As on so many things, we need to return to what was originally provided for in the Good Friday agreement. The petition of concern was not included in the agreement as a veto; it was provided as a trigger mechanism for an additional form of proofing by a special committee in relation to concerns about rights or equality—that is all it was provided for. Unfortunately, the legislation did not properly reflect that, and it left things up to the Standing Orders in the Assembly, but those Standing Orders have never been right. Sinn Féin and the DUP have always been happy to leave the petition of concern as a dead-end veto under the Standing Orders of the Assembly. That was never in the agreement, as people will see if they care to look at the relevant paragraphs. Let us return to the petition of concern as an additional proofing mechanism for rights and equality, not as a prevention mechanism against the advancement of rights and equality in areas such as equal marriage.

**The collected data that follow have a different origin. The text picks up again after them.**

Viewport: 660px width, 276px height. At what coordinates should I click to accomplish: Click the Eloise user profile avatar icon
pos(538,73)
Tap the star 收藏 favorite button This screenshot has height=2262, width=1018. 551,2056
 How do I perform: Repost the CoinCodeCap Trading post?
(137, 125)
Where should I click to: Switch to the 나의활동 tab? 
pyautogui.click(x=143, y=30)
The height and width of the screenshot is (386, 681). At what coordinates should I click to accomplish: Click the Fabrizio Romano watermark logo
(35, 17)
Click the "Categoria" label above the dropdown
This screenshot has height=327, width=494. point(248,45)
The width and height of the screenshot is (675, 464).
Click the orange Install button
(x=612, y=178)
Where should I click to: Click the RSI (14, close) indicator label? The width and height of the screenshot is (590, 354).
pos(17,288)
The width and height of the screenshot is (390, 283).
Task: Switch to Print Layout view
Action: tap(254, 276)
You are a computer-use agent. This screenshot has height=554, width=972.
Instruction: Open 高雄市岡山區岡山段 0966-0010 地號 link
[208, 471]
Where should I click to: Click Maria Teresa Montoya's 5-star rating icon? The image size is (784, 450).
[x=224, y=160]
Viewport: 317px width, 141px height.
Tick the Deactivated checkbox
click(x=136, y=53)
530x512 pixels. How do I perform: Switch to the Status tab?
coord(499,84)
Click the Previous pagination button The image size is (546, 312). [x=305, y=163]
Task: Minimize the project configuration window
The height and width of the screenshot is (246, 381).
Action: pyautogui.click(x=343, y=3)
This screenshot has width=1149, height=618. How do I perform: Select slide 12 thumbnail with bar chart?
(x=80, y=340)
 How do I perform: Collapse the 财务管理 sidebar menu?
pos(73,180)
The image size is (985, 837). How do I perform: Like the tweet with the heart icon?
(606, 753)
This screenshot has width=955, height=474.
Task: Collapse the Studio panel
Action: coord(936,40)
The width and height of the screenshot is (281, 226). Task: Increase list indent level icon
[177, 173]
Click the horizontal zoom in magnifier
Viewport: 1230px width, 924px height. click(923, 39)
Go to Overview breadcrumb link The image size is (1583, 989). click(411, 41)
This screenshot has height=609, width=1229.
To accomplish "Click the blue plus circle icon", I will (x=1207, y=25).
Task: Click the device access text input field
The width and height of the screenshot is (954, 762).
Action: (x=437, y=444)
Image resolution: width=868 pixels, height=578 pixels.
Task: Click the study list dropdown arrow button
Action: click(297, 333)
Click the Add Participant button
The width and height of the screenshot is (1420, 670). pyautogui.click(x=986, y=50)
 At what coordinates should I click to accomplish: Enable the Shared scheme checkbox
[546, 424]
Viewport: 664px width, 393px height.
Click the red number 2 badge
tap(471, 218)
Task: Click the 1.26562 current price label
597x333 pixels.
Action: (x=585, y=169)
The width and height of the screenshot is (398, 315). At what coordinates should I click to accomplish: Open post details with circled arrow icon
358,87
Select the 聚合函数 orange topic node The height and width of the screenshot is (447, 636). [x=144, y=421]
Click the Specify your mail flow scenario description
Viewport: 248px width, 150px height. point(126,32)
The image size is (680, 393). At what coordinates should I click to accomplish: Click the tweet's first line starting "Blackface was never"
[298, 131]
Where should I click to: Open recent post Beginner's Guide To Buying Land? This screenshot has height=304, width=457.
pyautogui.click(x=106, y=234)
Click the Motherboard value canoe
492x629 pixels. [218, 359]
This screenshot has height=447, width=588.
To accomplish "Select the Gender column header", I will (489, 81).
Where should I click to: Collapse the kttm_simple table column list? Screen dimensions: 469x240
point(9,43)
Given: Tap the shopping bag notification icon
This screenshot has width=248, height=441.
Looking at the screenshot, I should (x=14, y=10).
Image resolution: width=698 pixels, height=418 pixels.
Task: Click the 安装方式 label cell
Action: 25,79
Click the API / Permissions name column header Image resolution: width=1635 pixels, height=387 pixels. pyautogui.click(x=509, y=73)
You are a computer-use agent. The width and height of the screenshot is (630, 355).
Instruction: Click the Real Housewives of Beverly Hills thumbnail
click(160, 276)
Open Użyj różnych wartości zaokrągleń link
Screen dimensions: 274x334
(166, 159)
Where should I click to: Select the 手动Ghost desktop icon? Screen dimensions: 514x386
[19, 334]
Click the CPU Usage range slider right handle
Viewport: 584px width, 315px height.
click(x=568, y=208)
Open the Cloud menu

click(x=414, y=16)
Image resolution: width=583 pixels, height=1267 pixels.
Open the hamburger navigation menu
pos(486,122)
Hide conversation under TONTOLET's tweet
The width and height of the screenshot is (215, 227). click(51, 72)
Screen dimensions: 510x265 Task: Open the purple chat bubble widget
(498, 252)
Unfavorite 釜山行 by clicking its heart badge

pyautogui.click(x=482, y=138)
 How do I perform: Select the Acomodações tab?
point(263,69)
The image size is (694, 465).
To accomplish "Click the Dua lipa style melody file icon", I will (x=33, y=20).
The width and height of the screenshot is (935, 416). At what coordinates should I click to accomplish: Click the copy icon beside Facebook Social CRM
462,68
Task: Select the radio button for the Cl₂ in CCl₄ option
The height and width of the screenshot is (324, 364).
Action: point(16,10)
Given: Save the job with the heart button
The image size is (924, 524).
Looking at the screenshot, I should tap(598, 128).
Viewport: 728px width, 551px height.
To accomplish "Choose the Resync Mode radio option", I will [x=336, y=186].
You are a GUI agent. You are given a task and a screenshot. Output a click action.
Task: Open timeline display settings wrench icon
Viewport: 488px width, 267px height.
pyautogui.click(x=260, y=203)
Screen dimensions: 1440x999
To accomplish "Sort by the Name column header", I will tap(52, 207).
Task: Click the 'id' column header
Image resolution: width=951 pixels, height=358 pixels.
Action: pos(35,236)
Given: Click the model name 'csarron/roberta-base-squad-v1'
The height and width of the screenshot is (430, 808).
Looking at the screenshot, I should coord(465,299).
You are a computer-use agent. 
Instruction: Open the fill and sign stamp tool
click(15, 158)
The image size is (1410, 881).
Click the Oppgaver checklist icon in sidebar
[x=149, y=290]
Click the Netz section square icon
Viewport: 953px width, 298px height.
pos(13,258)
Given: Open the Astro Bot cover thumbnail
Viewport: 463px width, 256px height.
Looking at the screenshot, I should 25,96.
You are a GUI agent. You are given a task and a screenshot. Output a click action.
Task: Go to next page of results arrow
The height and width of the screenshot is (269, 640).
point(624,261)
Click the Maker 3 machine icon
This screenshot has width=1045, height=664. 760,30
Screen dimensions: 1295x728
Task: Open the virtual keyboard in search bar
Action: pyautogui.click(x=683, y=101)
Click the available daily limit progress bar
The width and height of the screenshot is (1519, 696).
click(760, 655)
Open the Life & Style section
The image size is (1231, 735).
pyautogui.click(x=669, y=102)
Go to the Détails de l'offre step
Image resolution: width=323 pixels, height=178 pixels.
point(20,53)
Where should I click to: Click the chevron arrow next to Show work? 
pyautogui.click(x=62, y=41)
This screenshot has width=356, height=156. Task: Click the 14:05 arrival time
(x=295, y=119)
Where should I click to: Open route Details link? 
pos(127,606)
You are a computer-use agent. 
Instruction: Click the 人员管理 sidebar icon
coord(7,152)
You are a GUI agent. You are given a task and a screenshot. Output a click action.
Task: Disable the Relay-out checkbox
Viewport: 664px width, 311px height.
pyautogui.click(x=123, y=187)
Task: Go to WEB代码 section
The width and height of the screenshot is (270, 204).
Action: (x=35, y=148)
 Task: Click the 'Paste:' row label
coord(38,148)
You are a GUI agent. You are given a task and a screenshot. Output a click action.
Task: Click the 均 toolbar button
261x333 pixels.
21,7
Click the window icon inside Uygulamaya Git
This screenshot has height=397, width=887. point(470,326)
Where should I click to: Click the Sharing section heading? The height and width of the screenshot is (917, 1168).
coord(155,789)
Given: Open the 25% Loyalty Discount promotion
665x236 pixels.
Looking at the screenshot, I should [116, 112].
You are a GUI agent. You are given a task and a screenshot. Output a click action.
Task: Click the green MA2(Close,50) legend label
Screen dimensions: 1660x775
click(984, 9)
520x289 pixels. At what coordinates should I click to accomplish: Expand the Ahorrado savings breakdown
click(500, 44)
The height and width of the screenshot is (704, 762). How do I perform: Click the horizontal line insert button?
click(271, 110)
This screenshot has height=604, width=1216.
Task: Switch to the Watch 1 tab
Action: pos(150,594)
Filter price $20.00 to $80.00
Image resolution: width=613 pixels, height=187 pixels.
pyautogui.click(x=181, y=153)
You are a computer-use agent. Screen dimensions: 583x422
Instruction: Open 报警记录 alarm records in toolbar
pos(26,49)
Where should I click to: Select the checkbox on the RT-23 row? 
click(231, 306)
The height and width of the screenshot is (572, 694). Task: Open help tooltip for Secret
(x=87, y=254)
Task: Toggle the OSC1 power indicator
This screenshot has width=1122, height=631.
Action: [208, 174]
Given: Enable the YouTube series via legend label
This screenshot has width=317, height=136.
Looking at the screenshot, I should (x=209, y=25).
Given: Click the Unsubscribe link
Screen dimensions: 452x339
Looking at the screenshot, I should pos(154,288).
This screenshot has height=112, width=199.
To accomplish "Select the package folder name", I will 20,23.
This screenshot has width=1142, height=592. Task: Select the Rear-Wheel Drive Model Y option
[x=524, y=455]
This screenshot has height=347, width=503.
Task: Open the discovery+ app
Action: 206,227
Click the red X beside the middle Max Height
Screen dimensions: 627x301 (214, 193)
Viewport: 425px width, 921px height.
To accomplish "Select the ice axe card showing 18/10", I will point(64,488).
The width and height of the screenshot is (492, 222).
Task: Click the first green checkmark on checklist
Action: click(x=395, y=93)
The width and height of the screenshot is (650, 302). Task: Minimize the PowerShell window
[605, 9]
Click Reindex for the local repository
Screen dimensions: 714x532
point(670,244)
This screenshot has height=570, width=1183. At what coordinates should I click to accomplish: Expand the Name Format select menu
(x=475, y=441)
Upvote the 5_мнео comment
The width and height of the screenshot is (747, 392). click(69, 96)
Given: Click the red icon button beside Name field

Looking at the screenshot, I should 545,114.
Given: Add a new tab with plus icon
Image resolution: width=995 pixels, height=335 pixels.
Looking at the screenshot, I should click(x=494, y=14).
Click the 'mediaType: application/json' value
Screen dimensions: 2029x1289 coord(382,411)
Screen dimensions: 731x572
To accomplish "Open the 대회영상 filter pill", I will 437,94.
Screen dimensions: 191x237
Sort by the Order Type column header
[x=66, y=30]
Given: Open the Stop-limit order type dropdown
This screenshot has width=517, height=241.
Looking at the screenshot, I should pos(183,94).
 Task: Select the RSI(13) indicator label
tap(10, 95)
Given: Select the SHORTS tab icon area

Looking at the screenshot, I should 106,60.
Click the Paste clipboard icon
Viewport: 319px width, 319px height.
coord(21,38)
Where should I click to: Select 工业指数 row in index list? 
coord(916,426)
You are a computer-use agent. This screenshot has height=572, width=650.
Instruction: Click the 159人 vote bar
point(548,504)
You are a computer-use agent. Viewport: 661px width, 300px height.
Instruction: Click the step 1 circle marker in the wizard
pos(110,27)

The hon. Member for East Antrim excoriated the hon. Member for Blaydon (Mr Anderson) and told him that devolution is the opportunity to best make the laws that reflect the views of society. I absolutely agree with that. I am quite happy for the Assembly to make the laws that apply to abortion and to equal marriage. The Assembly is showing a clear wish and a clear intent there, and there have been clear indications of where the support of the people of Northern Ireland lies—it is similar to that in the south, as shown by referendum. The problem is that the DUP is vetoing and stopping the devolved Assembly having that legislative power. The DUP is criticising Sinn Féin for not allowing the government function to be created in circumstances where the DUP itself is regularly using a veto to prevent the legislative function of the Assembly. It is a “Whose veto trumps whose?” situation.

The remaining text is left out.